CONSIGNES DE TRAVAIL:
a) Répondez à ces questions sur le texte :
(i) Dans quel journal Janice Turner publie-t-elle sa tribune ?
(ii) Quel mot fut effacé d'un rapport à Rotherham ?
(iii) Sur quelles questions les modérés laissent-ils les militants faire le travail de la parole ?
b) Recopiez le passage du texte allant de « Tout est là. » à « assumer les conséquences. », en y remplaçant « Rotherham » par « Leeds ».

++++ TEXTE DE L'EXERCICE ++++

Il est rare qu’un même mal ronge deux peuples séparés par la Manche. Britanniques et Français ont peu en commun, hormis cette vieille langue de pouvoir qu’est la défiance. Et pourtant, entre Londres et Paris, une même chape recouvre les faits les plus brûlants : celle du mensonge vertueux, de l’omission par peur, de la vérité tenue pour scandaleuse. Janice Turner, dans The Times, le dit avec la netteté des âmes désillusionnées : ce que les « bons » refusent de nommer, les « mauvais » s’en emparent.
Tout est là. Ce n’est pas tant que la réalité soit invisible, c’est qu’elle est jugée inexprimable. En France comme en Angleterre, les classes dites éclairées pratiquent le Tippex moral : ce grattage obstiné du réel, ce voile pudique tiré sur ce qui dérange, fût-ce au prix de l’intelligibilité du monde. À Rotherham, ce fut le mot « pakistanais » effacé d’un rapport sur des réseaux de prostitution enfantine. À Paris, ce sont les profils sociologiques des jeunes hommes afghans minorés, voire travestis, pour ne pas alimenter « l’extrême droite ». La gauche morale, dit Reynié dans Le Figaro, préfère museler les faits que d’en assumer les conséquences.
La tribune de Janice Turner est un inventaire lucide des effets délétères du déni progressiste. Elle y évoque l’étrange logique qui pousse les cercles dits « modérés » à céder, sans jamais combattre, aux positions les plus radicales de leurs propres minorités activistes. Sur les questions de genre, d’immigration ou d’avortement tardif, les modérés, paralysés par la peur d’être « rangés du mauvais côté », laissent les militants faire le travail de la parole, quitte à en assumer plus tard les conséquences politiques. Et lorsque le peuple s’en offusque, ce sont les libéraux eux-mêmes qui le traitent d’ignare, de bigot ou de fasciste. Ce renversement est l’un des ressorts les plus puissants de la désaffiliation politique de nos sociétés.
Turner souligne ainsi, non sans amertume, que ce n’est pas la droite populiste qui crée les crises, mais bien la gauche morale qui refuse d’y répondre. L’affaire des traitements hormonaux sur les mineurs, la participation d’athlètes masculins aux compétitions féminines, l’effacement des limites de l’avortement, toutes ces lignes rouges ont été franchies sans débat, dans l’ivresse d’un progressisme sans frein. Et c’est après que le peuple, stupéfait, furieux, s’en remet aux seuls qui osent encore dire non. Le propre des « bons », dit-elle, c’est qu’ils ne comprennent jamais qu’ils creusent eux-mêmes la victoire des « mauvais ».

++++ DONNÉES ++++

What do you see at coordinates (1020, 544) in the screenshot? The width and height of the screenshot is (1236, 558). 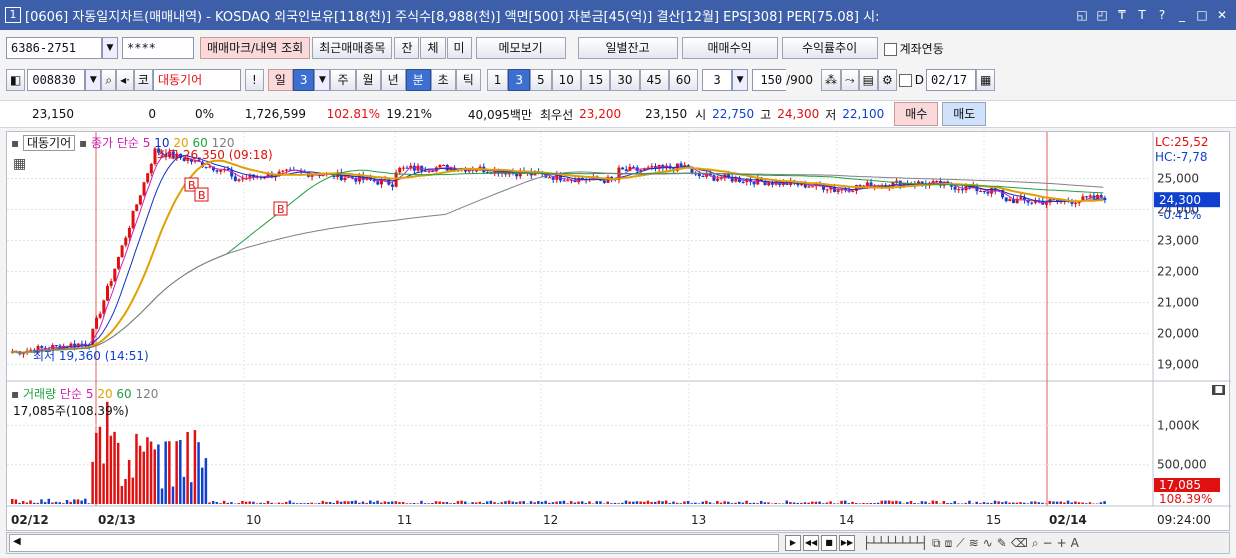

++++

RÉSULTATS PAR CONSIGNE:
a)
(i) The Times.
(ii) Le mot « pakistanais ».
(iii) Le genre, l'immigration et l'avortement tardif.

b)
Tout est là. Ce n’est pas tant que la réalité soit invisible, c’est qu’elle est jugée inexprimable. En France comme en Angleterre, les classes dites éclairées pratiquent le Tippex moral : ce grattage obstiné du réel, ce voile pudique tiré sur ce qui dérange, fût-ce au prix de l’intelligibilité du monde. À Leeds, ce fut le mot « pakistanais » effacé d’un rapport sur des réseaux de prostitution enfantine. À Paris, ce sont les profils sociologiques des jeunes hommes afghans minorés, voire travestis, pour ne pas alimenter « l’extrême droite ». La gauche morale, dit Reynié dans Le Figaro, préfère museler les faits que d’en assumer les conséquences.